By Laura McAlister
Journal Editor
If you asked Chris Newsome to classify the kind of food he’s cooking up in his Mountain Brook restaurant, he’d probably hesitate.
“Do I have to?” he recently answered when questioned about the menu of the restaurant he co-owns with his wife Anna.
If pressed further, the chef would probably say that he focuses on a cooking technique and then uses fresh, local ingredients to serve up simple, recognizable food.
Really, it’s just good food, he said.
Chris and Anna opened Ollie Irene about seven months ago in what used to be Browdy’s in Mountain Brook Village. Since then, Chris’ “good food” has been packing the restaurant and also getting the small spot some big recognition.
Ollie Irene was recently nominated for the James Beard’s Best New Restaurant for 2012. The small Mountain Brook restaurant was up against some big city eateries, and even though it didn’t make the final cut, Anna and Chris said they couldn’t be more satisfied with their first seven months.
When Chris, originally from Mountain Brook, and Anna decided they wanted to open a restaurant, they knew they wanted it to be a neighborhood, casual place, where people could come from work and have a drink and a great bite to eat. The only thing the couple was unsure of was where to open such a place.
Chris has worked in great culinary cities, and Anna knows her way around a restaurant. While getting her master’s degree in historic preservation, she worked in restaurants as a bartender.
In addition to working with well-known Birmingham chefs Frank Stitt and Chris Hastings, Chris also has worked in five-star restaurants in Charleston, S.C., San Francisco and Washington, D.C., where he and Anna met some six years ago.
They considered all those locations for their own restaurant, but then the pizza place that was in the old Browdy’s building became available.

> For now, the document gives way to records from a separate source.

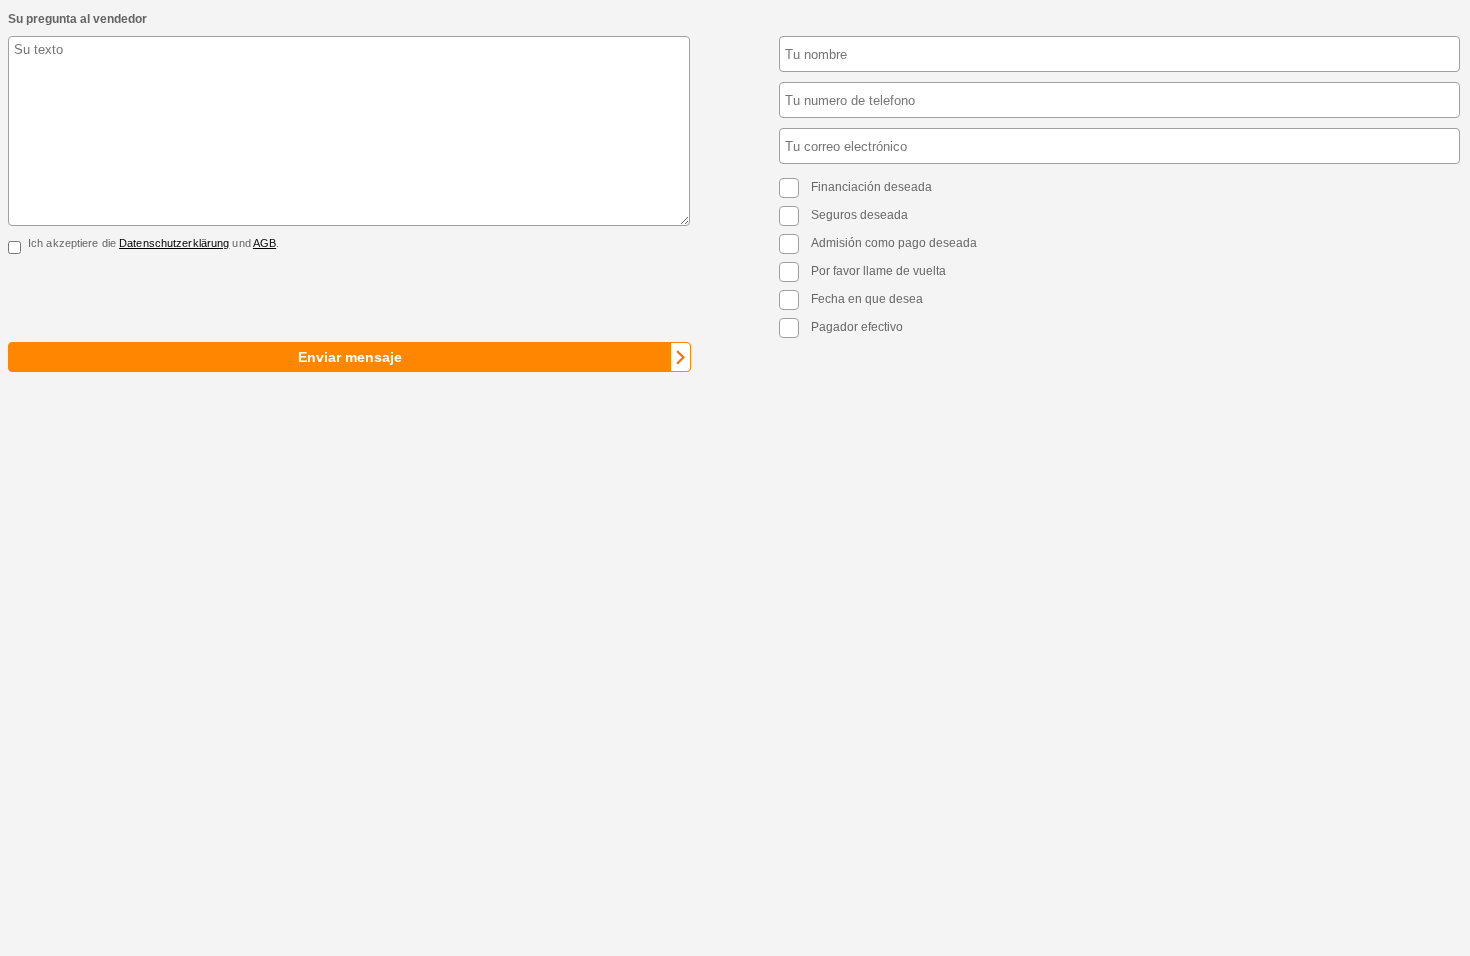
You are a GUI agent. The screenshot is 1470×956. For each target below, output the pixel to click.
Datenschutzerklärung (174, 243)
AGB (264, 243)
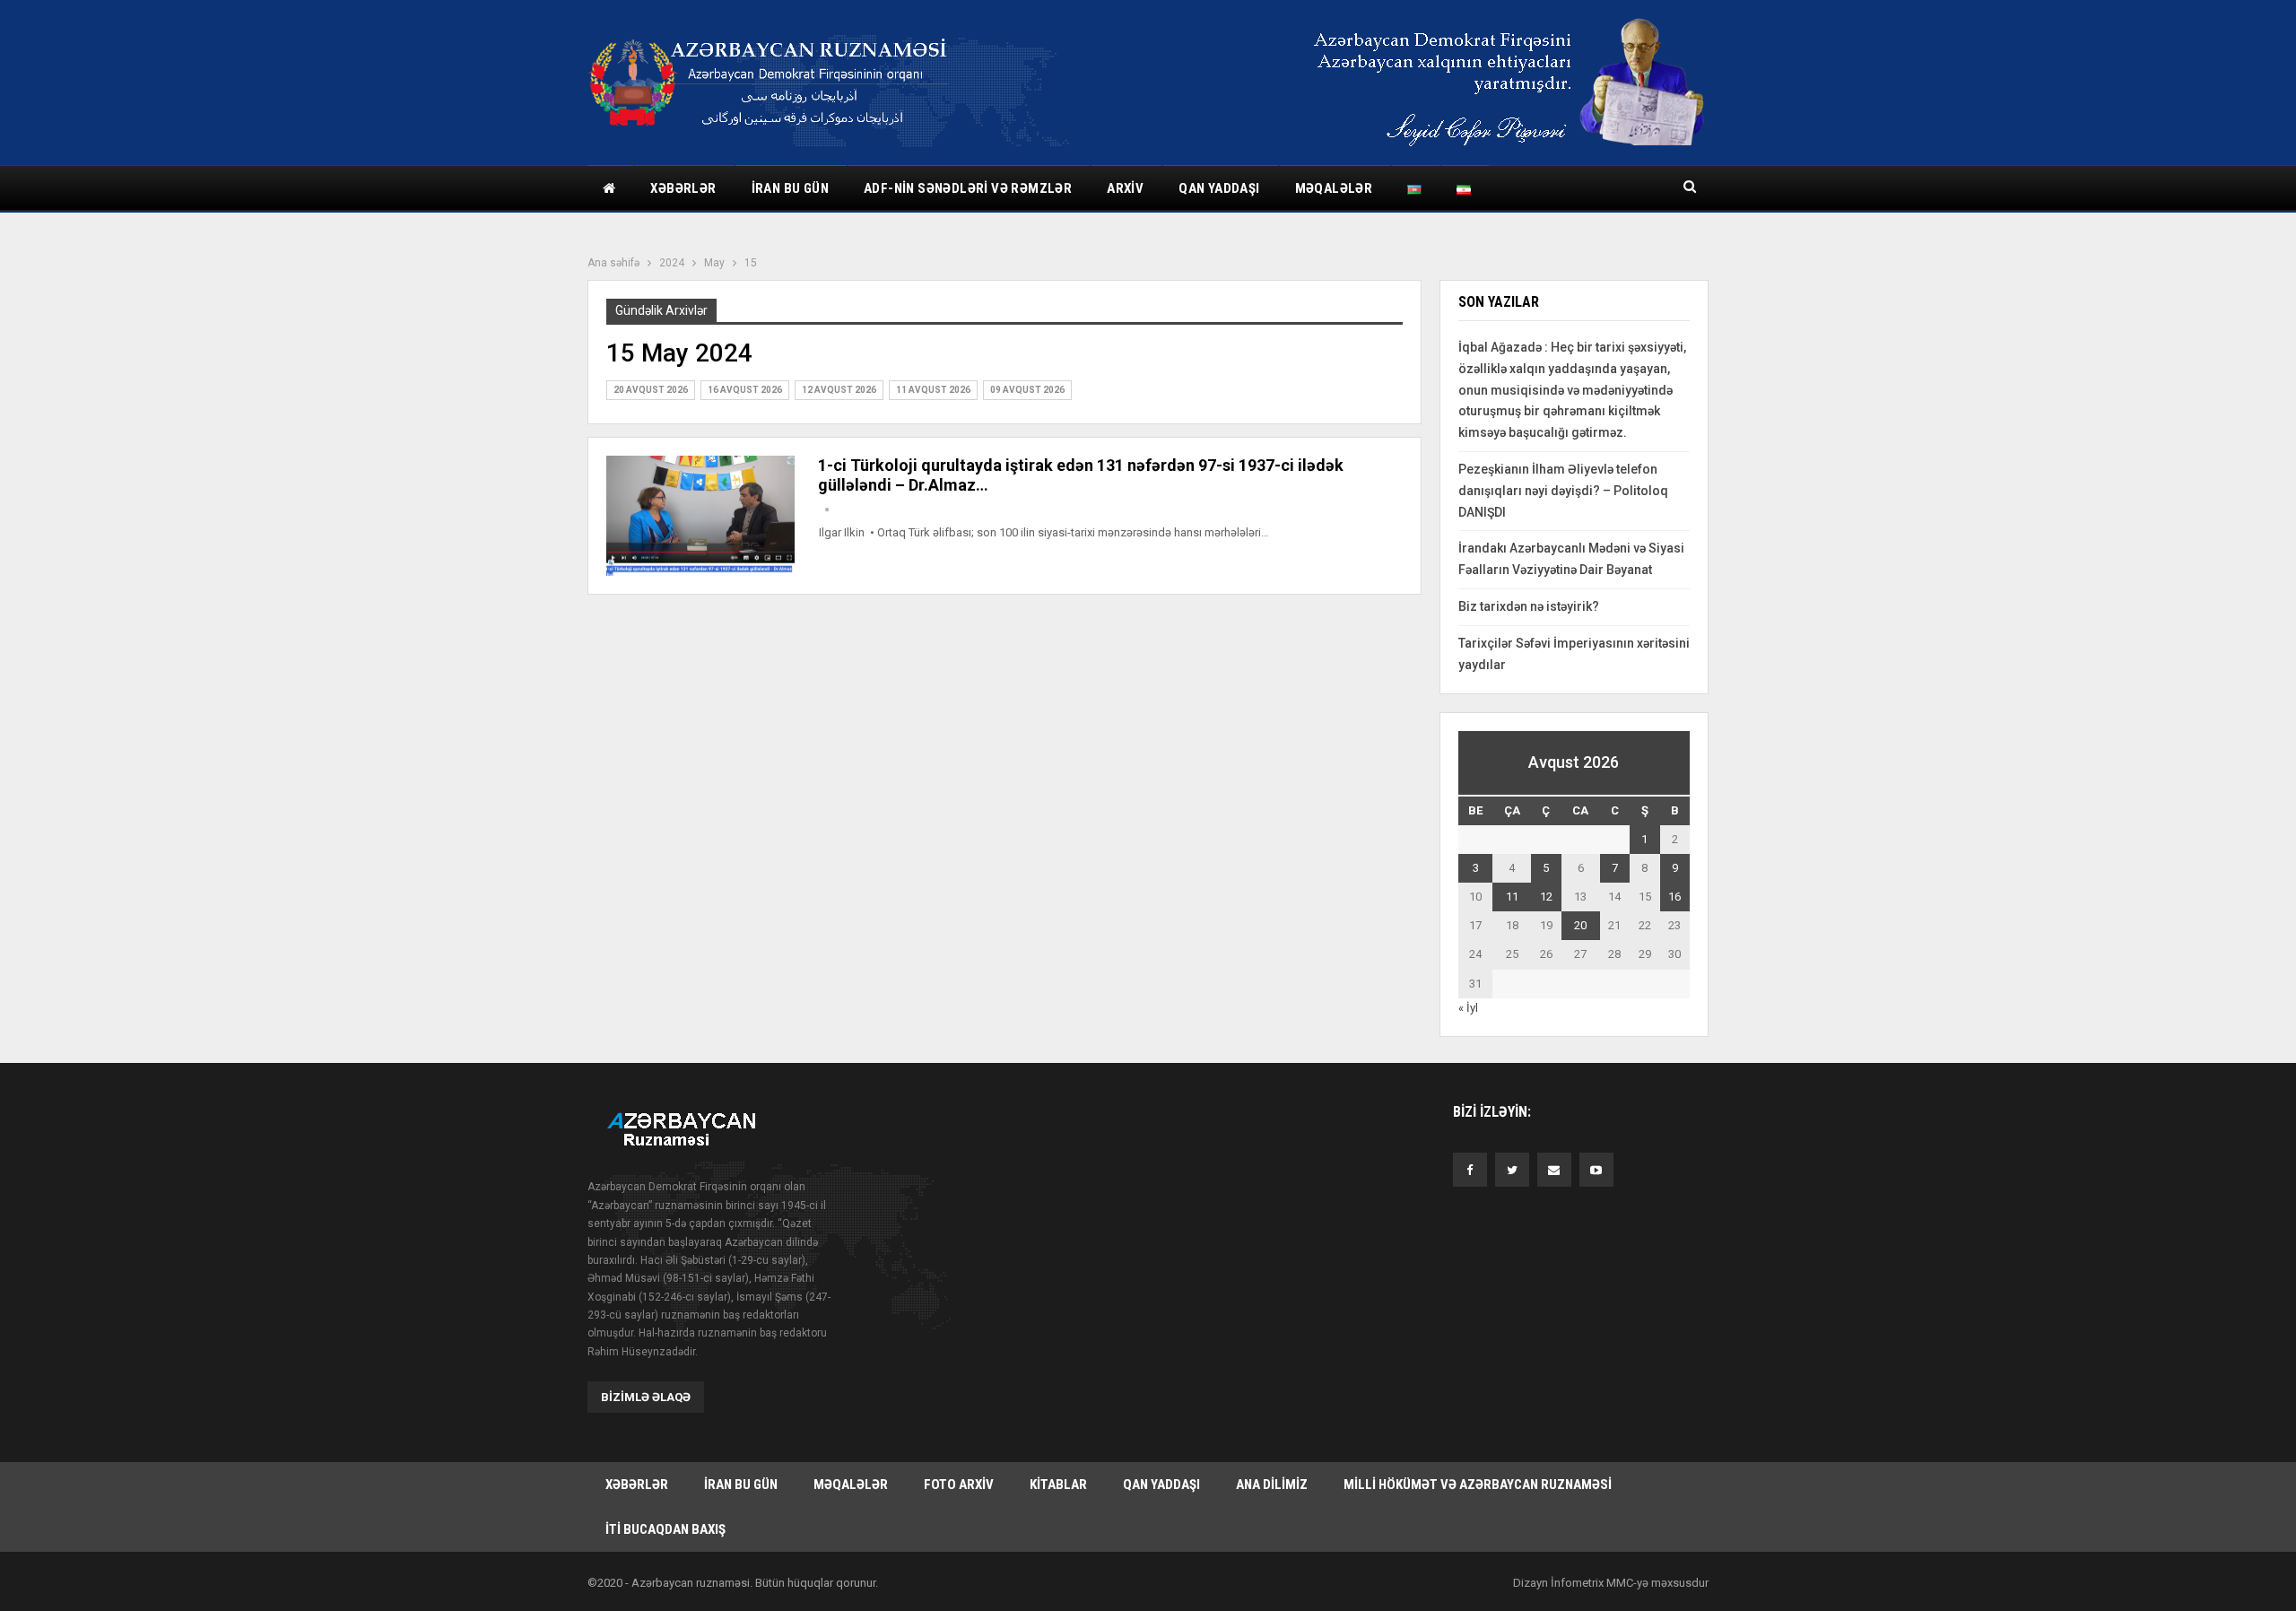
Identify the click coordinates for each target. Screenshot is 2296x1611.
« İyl (1468, 1007)
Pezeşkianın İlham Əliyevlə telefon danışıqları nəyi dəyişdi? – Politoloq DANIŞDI (1563, 490)
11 (1512, 896)
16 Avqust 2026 (745, 390)
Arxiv (1125, 188)
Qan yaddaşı (1218, 188)
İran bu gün (790, 188)
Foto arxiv (959, 1484)
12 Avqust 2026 (839, 390)
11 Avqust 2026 (933, 390)
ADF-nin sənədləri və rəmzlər (968, 188)
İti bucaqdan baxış (665, 1529)
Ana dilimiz (1272, 1484)
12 (1546, 896)
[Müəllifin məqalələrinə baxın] (827, 510)
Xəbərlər (683, 188)
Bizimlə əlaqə (646, 1397)
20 (1580, 925)
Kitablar (1058, 1484)
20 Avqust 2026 (650, 390)
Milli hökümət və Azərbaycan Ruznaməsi (1478, 1484)
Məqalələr (1334, 188)
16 (1674, 896)
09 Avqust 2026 (1027, 390)
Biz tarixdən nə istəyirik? (1528, 606)
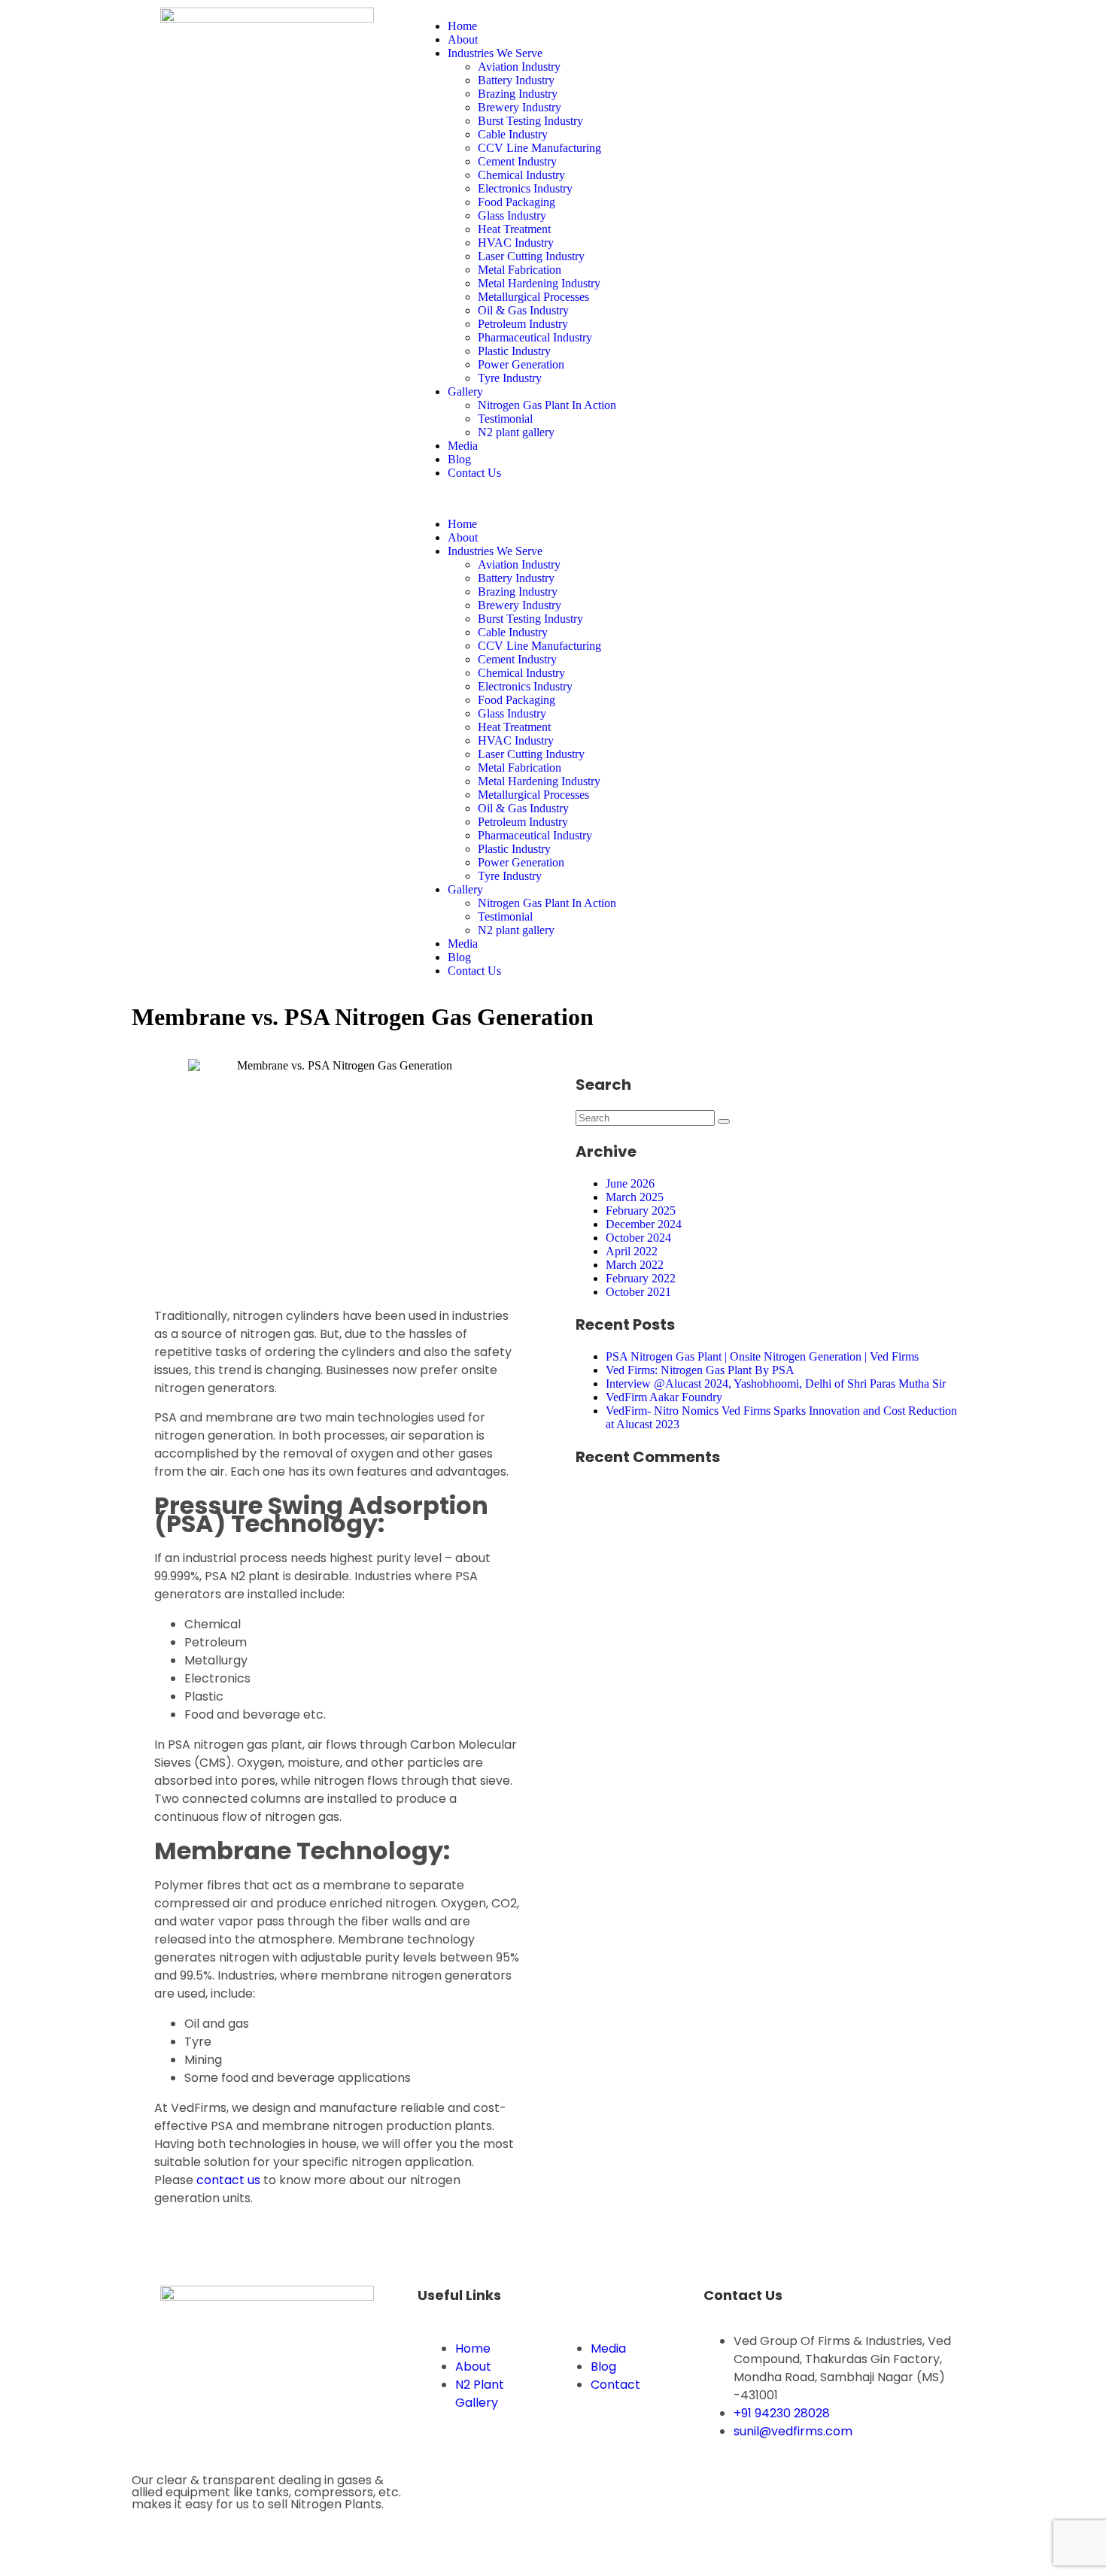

“We always wanted to be in a neighborhood,” Anna said. “And we wanted that pub kind of feel.”
Two months after acquiring the space in Mountain Brook Village, the couple, assisted by Birmingham decorator Edee Youngblood, renovated the interior to give the space more of the feel they were looking for. A display case was transformed into a bar, and the walls were painted a neutral color.
Like the decor of Ollie Irene, Chris wanted to keep the menu simple and also affordable while still bringing the best and freshest ingredients to the table.
While Birmingham has some great fine dining restaurants, he said, affordable gourmet fare is harder to come by.
“I just kind of wanted to bring it down about seven notches,” Chris said. “I’m not here to compete with what is already here. I wanted this to be casual food, which not really anybody else here is doing.”
Menu items, said Chris, are really old favorites done his way. Take the burger, for instance. The Ollie burger is topped with mild blue cheese compound butter, caramelized bourbon onions on the house bun and served with pub fries and butter pickles. For added flavor you can get it with truffle butter.
Chris and Anna said their restaurant’s regulars all have their favorites. In addition to the burger, the mussels are a popular pick. They’re steamed with white wine, shallots, garlic and herbs.
Ollie Irene also offers specials every night.
Whatever is being served up, Chris said you can be sure it’s fresh and something you’ll be able to recognize.
Since he named the restaurant after his grandmother, whose picture hangs on the wall inside the front door, Chris said the menu had to be fresh, right from the farm. Ollie Irene was the wife of a sharecropper in South Alabama. Her house was the place everyone came to eat, he said, and she was always serving farm-fresh simple meals.
What would she think of her grandson’s place?
“I think she would be incredibly impressed that I named a restaurant after her,” Chris said. “But she wouldn’t get this.”
Ollie Irene wasn’t one for restaurants. She did the cooking for her friends and family.
For those who enjoy dining out, though, Ollie Irene offers a little bit of something for almost anyone in a friendly environment. Chris and Anna are quick to chat with their customers, and in the last seven months, they said, the staff has become like family.
Their restaurant is just what the couple wanted it to be – a casual place with good food.
Ollie Irene is open only for dinner Tuesday-Saturday. The bar opens from 4-5:30 p.m., serving cocktails and pub plates, and the full menu is served from 5:30-10 p.m.
Ollie Irene takes reservations only for parties of six or more, which means you may have to wait – the restaurant only seats 70 – but what’s the hurry?
“We don’t want to take reservations, and we’re not a lunch place,” Anna said. “We really want people to just come in and hang out, have a drink at the bar.”